Reproduce the items below word for word, from their first line through the line that contains "tap(155, 5)", and omit the pictures.

### DATA PROVIDED

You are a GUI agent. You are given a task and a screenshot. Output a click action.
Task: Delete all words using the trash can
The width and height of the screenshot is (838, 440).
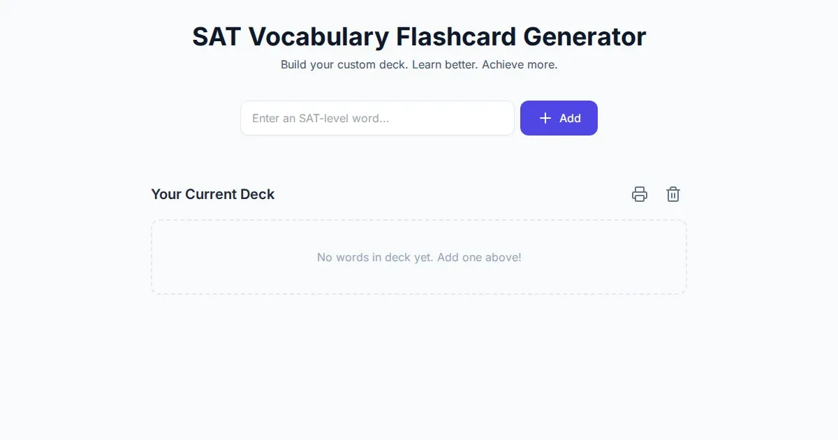[673, 194]
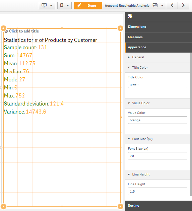Click the sheet chart icon beside title
The image size is (192, 211).
tap(155, 5)
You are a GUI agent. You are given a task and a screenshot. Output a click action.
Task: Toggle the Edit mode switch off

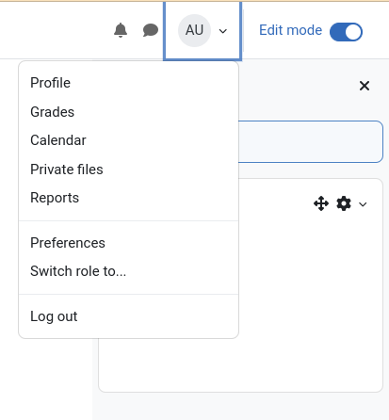click(346, 32)

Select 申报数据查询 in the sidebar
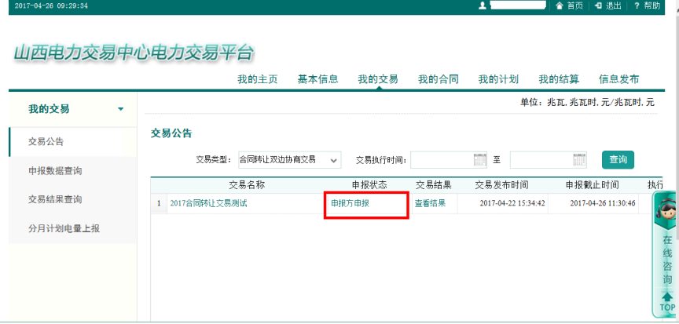(55, 171)
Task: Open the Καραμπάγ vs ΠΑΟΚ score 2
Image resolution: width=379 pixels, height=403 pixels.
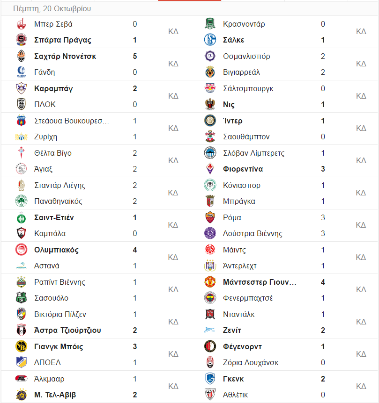Action: (x=134, y=88)
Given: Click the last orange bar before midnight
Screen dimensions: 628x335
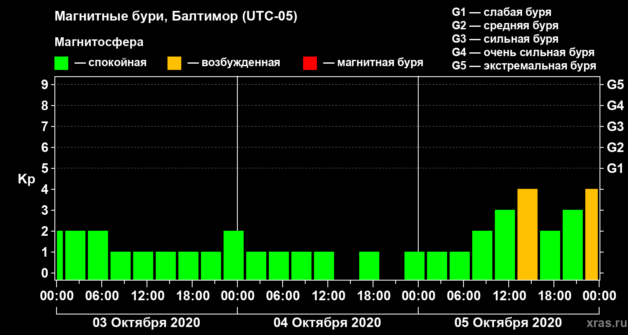Looking at the screenshot, I should click(592, 235).
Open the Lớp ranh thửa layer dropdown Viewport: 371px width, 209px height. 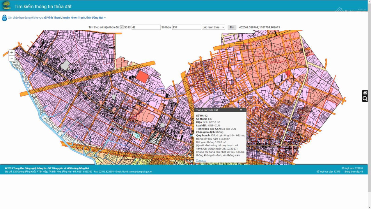click(213, 27)
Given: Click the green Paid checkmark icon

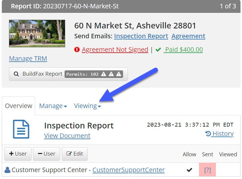Looking at the screenshot, I should tap(158, 50).
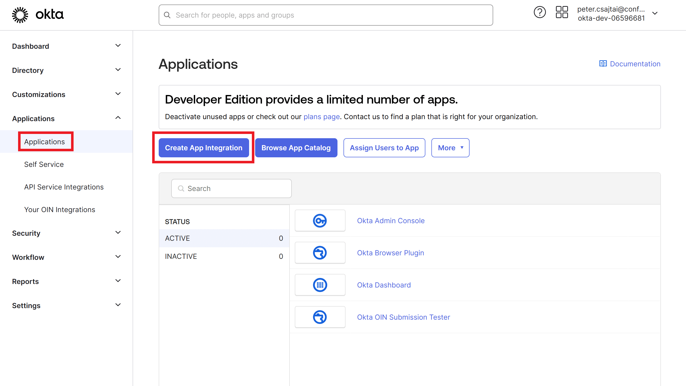Click the Okta Browser Plugin globe icon
The width and height of the screenshot is (686, 386).
[x=320, y=252]
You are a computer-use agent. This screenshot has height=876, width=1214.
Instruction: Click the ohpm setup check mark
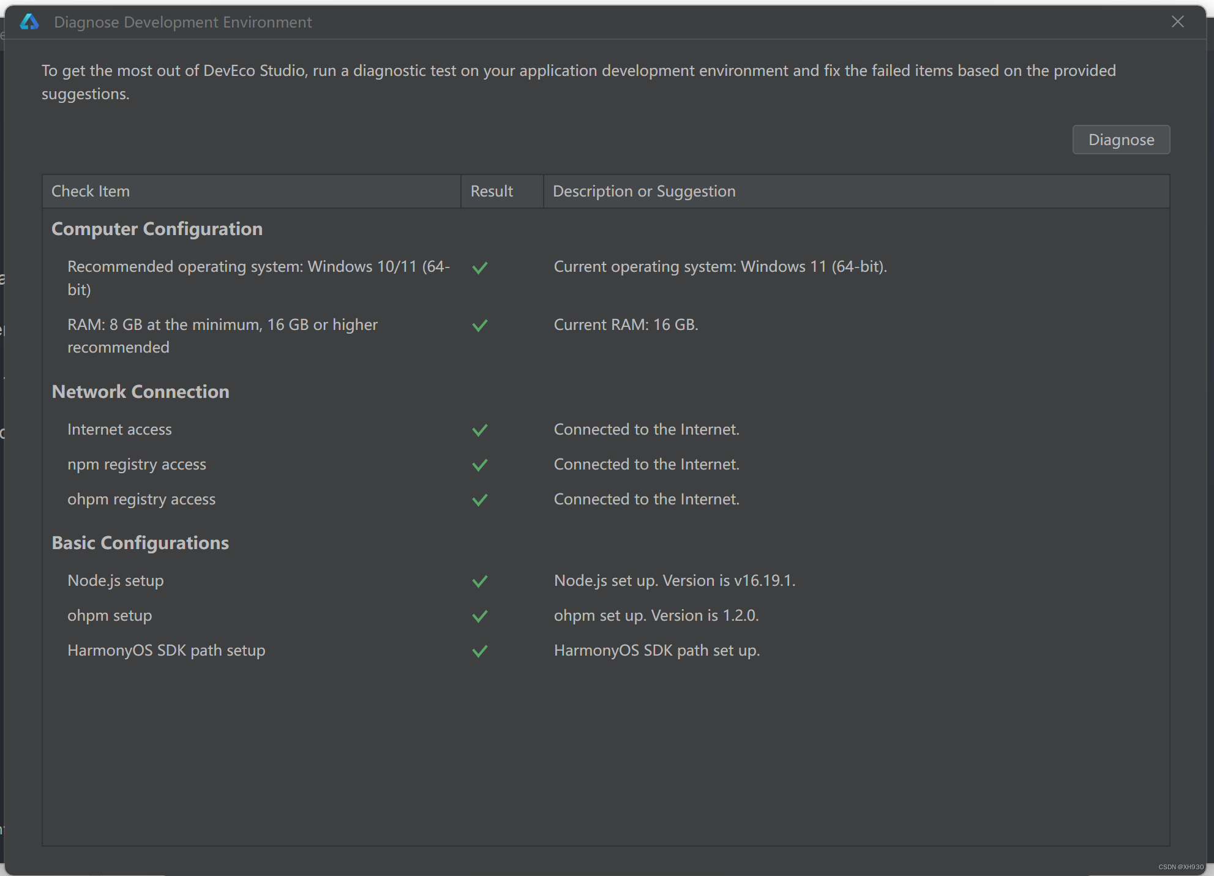(x=480, y=616)

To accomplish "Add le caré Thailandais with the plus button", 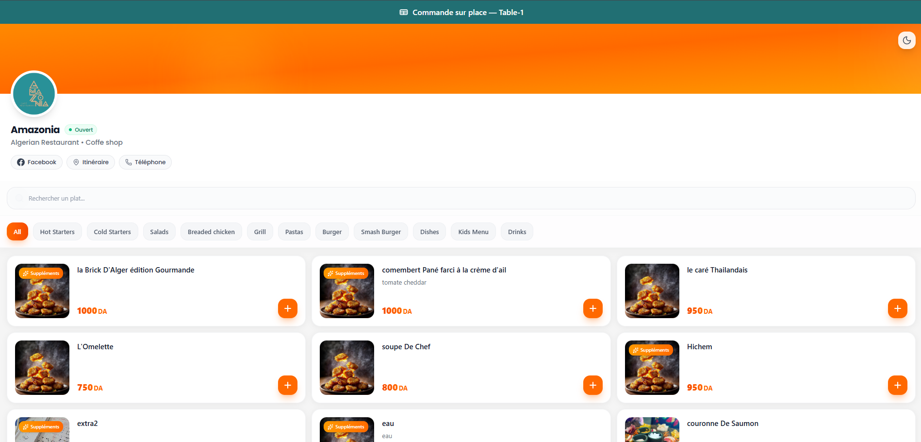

######

■ **EXERCISE SOLUTION**
You are a GUI agent. You are given a task and a screenshot. Output a click action.
Task: Delete all words using the trash can
The width and height of the screenshot is (838, 440).
[673, 194]
Click the sheet chart icon beside title
The image size is (192, 211).
tap(155, 5)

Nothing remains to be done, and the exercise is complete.